Although not yet profitable as a business, Toast have pledged that all profits, when they appear, will go to the Feedback charity, thus using the process to tackle not just wasted bread, but food waste as a whole.

“We’d love to put ourselves out of business – the day there’s no waste bread, we’ll no longer have a need to exist.  [We] prioritise redistribution of surplus. When we source bread from sandwich makers and bakeries, we check if the bread could be given to food charities instead. Often there is more surplus bread than charities can take and it’s difficult to transport and store food that is perishable.  Only when this is not possible do we take the bread to make into beer.”

To help tackle bread waste in the home, Toast have made their recipe available for the home brewer.

“The resurgence in home-brewing, reflecting the huge growth in the craft beer market, means we can all get involved. We waste huge amounts of bread in our homes and not everyone wants to make bread and butter pudding.”

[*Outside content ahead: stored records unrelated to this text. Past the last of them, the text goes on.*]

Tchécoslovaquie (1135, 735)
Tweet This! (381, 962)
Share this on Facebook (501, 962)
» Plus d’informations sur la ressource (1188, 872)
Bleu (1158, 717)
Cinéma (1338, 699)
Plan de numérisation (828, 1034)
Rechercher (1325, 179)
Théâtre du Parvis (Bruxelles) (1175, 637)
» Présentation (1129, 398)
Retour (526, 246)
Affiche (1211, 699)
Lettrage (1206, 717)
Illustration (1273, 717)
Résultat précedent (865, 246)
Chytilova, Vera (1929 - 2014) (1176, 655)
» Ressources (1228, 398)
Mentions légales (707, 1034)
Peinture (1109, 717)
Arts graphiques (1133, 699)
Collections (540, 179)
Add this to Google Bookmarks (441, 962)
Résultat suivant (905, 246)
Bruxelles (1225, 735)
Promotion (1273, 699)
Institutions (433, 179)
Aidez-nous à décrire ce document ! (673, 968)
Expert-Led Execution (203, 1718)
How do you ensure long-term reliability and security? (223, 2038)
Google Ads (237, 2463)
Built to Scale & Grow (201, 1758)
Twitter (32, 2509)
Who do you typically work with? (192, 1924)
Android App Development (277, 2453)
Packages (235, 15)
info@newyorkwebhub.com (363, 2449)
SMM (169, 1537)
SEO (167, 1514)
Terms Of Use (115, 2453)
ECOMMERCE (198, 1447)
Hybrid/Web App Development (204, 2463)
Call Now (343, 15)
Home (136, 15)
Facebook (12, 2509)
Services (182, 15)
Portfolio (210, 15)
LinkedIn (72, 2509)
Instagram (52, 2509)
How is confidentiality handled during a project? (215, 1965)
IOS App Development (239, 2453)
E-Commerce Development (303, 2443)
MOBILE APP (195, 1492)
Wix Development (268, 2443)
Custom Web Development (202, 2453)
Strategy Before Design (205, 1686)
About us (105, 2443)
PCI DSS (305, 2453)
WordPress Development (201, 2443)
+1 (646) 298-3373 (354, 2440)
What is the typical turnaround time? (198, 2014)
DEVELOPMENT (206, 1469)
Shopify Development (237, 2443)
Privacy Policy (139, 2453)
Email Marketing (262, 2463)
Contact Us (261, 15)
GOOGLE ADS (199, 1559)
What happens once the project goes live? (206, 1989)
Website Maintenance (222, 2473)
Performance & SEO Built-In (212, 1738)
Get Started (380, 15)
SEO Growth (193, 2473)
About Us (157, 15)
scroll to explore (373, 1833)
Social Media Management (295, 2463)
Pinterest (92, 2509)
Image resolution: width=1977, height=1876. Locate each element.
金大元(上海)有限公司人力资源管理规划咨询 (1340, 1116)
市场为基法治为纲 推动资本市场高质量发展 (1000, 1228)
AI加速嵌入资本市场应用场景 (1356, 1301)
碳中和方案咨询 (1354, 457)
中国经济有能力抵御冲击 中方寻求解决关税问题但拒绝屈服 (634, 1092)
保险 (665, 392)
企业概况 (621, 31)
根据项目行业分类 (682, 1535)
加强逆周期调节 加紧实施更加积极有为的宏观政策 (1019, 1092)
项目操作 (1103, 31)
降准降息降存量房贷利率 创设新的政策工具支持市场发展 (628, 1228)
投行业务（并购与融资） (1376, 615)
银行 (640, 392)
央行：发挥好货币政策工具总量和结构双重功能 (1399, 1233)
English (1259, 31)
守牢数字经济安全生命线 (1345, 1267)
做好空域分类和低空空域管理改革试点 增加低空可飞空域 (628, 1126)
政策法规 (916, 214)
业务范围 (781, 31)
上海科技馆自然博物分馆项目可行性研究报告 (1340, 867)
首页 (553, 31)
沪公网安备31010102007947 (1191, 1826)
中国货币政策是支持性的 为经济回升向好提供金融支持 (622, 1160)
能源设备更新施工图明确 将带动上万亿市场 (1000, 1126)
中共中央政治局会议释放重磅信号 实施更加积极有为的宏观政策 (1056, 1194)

They hope to have a greater indirect impact by creating a social enterprise model that reinvests all profits in ending food waste through funding Feedback’s campaigning work.  They are inspiring other businesses to see value in ‘waste’, and have seen many companies move into this area, including bread beer in particular, and expect some big players to do so this year.  Toast also hope that greater consumer awareness, driven by themselves, other businesses, and Feedback’s campaigning, will lead to greater pressure for change.

This change is already beginning.  Celebrity chefs have taken up the cause, bringing it more into the public eye, and the supermarkets are reacting.  Tesco has pledged that no edible food will go to waste by March 2018.  If the industry doesn’t go far enough, there will be government pressure for them to do so (a select committee has already made recommendations for changes).  Though this is by no means a full solution.

“Of course, we have to ensure the problem is not just exported – currently huge amounts of waste occurs in the supply chain due to cosmetic standards set by supermarkets. We’ll be watching and Toasting achievements whilst continuing to support efforts to expose and change bad practices.”

Toast’s thinking around food waste and sustainability also informs other aspects of their business and brewing.

“We’ve tried to make our production process as environmentally friendly as possible. Our brewery partner has onsite wind turbines that power the brewery, a bore hole to extract water, and sources barley from local farms. The spent grain goes to animal feed rather than landfill.  However, glass bottles remain after the beer has been enjoyed. We encourage people to recycle at home. In the UK, we recycle 60% of our glass – we’d love that to be 100% for Toast and would like to see a deposit scheme introduced.  We have also started kegging. Soon you’ll be able to enjoy a pint (or half) in your local without any glass bottles being involved (and the kegs are re-used).”

Toast are strong believers in the importance of making the world a better place – tackling environmental destruction and social inequality – with a positive attitude.

“People will only change their behaviours if the alternatives are more appealing. We think we’ve found a way of doing something really positive whilst having fun, and we want to share that with the world.”